BOGOTA – The head of the OAS Electoral Oversight Mission for the presidential balloting this Sunday in Colombia, Kevin Casas, urged candidates to lower the aggressive tone of their speeches and avoid making politics just another way to continue the conflict.
“It is relevant to call on political parties to lower the tone a little and not allow something to happen that would be very unfortunate for this country, which after ending the armed conflict would make politics a continuation of the war by other means,” Casas said in an interview with EFE.

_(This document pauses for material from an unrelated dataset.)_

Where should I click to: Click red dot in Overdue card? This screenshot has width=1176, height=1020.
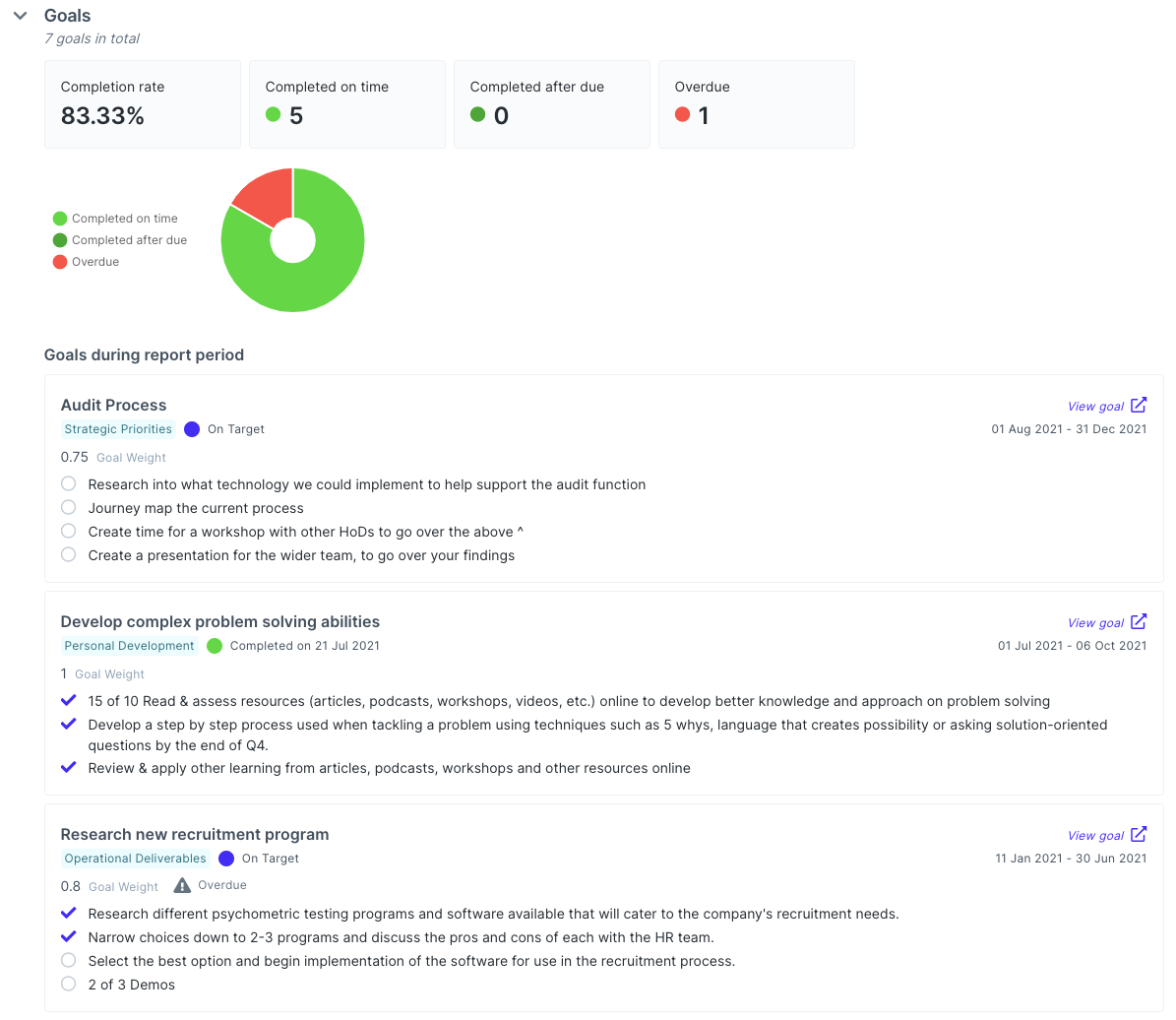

The Colombian presidential campaign heated up last week due to complaints by leftist candidate Gustavo Petro of the Humane Colombia movement and who is second in the surveys, and who believes that “a fraudulent election is being cooked up” apparently to hurt him and benefit former Vice President German Vargas Lleras.
For his part, Vargas Lleras, who is running fourth in voter preference polls, feels certain of moving on to the second round, which, should it be necessary, will be held next June 17, and will result in his definitive victory.
“Let it hurt whoever it hurts, I will be in the second round and I will be president,” said Vargas Lleras, who has the support of the parties allied to the government.
In light of such a statement, Casas said that political debate in Colombia is a little “over the top” and creates a “climate of polarization,” which is being expressed in physical aggression against candidates and political representatives.
Casas, former vice president of Costa Rica and former OAS secretary for Political Affairs, added that a group of Mission experts is working at the headquarters of the National Civil Registry Office, a unit that organizes elections, checks the software to be used to count the votes, and whose security is questioned by Petro.
In that regard, the head of the OAS Mission said that “if there is any irregularity,” it will be cited in the group’s reports.
Meanwhile, Casas noted that these elections have shown significant progress compared with those of previous years, when the insecurity caused by guerrilla groups affected their normal procedures.
“The discussion about the electoral process has changed dramatically in the country and has changed for the better. We’re discussing the quality of elections, not whether it will be possible to hold them,” he said.
This change, he said, resulted from the peace accord signed by the govenrment and FARC guerrillas in November 2016, which transformed that armed group into a political party.